**Work item:** From the listing below, copy only the lines from the line that contains "The image size is (640, 510)." to the line that contains "Click the power", counting those two lines as part of the copy.

**Extracted data:**
====

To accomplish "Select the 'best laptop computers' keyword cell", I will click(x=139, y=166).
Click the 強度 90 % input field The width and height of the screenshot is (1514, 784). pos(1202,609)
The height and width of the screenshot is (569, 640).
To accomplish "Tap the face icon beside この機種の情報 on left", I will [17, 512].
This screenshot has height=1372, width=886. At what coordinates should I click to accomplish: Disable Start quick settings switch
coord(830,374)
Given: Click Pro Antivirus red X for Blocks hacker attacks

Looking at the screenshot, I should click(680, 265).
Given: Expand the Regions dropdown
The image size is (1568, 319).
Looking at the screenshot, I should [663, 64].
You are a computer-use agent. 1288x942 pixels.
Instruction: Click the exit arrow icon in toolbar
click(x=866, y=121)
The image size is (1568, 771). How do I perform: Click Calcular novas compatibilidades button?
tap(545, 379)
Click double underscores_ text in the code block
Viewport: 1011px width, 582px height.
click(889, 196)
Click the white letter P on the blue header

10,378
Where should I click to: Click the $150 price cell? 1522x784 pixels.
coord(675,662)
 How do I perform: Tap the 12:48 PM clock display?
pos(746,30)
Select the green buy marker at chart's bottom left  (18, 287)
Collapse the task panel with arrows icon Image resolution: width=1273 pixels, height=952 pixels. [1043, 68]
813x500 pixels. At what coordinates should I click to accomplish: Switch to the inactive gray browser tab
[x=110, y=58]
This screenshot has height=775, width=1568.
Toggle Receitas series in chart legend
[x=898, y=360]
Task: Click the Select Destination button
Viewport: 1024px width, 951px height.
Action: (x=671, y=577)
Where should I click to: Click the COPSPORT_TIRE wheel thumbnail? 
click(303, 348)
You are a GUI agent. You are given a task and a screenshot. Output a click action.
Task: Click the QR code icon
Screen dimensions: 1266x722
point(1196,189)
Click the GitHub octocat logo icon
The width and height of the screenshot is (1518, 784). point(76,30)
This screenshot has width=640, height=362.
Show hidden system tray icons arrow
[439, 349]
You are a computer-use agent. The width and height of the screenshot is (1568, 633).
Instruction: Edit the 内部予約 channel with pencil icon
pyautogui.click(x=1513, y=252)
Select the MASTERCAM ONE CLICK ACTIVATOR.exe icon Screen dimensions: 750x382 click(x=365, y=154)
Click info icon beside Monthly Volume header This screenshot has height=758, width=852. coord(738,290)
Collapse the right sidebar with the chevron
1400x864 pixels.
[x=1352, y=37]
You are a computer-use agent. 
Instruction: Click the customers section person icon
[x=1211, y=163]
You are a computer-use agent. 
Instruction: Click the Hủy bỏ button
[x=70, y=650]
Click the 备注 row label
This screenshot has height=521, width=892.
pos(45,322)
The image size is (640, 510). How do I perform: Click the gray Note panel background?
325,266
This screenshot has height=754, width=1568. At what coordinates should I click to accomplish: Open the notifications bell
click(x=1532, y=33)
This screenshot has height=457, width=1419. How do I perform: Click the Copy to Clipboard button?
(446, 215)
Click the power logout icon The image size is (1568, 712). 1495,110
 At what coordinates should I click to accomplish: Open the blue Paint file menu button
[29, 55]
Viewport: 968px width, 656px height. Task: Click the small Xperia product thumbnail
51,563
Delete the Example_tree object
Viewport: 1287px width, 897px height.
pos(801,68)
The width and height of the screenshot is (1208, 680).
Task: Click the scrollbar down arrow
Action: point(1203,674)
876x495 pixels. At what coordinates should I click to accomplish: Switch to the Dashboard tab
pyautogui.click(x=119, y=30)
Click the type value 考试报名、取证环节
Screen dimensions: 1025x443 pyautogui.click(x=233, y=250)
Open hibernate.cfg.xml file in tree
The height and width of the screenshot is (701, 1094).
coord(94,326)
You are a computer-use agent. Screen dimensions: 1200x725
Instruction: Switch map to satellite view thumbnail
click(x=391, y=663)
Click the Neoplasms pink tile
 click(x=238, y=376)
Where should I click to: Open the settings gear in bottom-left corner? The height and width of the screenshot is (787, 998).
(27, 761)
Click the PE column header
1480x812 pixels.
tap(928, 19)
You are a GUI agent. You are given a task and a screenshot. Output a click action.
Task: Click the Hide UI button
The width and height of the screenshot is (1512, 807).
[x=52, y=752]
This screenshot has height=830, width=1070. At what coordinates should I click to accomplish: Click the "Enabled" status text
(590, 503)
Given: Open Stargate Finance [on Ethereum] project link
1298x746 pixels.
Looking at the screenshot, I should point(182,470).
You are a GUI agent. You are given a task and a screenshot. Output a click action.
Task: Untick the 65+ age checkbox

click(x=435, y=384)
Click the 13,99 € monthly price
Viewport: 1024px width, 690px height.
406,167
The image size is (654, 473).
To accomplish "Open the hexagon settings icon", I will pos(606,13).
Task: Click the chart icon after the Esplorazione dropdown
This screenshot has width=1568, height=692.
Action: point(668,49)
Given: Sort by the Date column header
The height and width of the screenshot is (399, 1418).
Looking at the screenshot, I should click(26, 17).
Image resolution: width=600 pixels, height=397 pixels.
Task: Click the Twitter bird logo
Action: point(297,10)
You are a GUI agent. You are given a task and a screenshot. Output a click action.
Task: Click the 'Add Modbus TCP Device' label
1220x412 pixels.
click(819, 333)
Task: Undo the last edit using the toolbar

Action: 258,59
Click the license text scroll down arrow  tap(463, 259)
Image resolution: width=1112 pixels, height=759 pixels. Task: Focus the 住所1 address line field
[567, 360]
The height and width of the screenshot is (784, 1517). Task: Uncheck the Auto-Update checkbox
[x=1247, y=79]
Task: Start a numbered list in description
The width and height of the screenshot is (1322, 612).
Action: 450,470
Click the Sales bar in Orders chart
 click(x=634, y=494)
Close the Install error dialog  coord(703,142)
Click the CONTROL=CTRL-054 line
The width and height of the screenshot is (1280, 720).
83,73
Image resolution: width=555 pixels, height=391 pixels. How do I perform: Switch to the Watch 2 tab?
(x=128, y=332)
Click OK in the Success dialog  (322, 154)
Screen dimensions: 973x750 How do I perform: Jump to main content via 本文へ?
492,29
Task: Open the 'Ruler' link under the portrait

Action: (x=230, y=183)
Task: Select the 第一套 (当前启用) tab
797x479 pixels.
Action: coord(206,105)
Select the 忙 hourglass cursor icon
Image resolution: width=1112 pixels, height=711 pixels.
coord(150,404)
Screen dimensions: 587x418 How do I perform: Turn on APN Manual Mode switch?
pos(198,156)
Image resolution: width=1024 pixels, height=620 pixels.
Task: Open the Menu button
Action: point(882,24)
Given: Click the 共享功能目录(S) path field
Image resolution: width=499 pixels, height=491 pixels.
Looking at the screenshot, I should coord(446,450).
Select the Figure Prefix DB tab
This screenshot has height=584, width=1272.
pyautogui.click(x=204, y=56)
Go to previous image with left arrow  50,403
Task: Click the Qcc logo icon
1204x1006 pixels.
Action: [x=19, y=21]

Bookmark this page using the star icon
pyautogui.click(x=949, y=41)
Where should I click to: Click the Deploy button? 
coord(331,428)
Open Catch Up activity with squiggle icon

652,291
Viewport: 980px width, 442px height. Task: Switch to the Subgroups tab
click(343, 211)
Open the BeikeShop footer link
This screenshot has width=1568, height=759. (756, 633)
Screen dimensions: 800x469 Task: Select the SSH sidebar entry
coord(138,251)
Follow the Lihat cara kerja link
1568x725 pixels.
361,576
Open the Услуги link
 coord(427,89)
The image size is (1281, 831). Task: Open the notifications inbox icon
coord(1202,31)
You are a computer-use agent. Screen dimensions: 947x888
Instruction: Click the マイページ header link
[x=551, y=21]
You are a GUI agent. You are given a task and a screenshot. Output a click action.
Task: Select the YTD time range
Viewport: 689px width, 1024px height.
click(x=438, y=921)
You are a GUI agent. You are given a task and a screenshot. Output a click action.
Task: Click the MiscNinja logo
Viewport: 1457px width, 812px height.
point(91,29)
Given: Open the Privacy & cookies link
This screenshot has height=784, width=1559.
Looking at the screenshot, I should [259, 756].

====

**Answer to this exercise:**
The image size is (640, 510). How do I perform: Click the gray Note panel background?
325,266
This screenshot has height=754, width=1568. At what coordinates should I click to accomplish: Open the notifications bell
click(x=1532, y=33)
This screenshot has height=457, width=1419. How do I perform: Click the Copy to Clipboard button?
(446, 215)
Click the power logout icon The image size is (1568, 712). 1495,110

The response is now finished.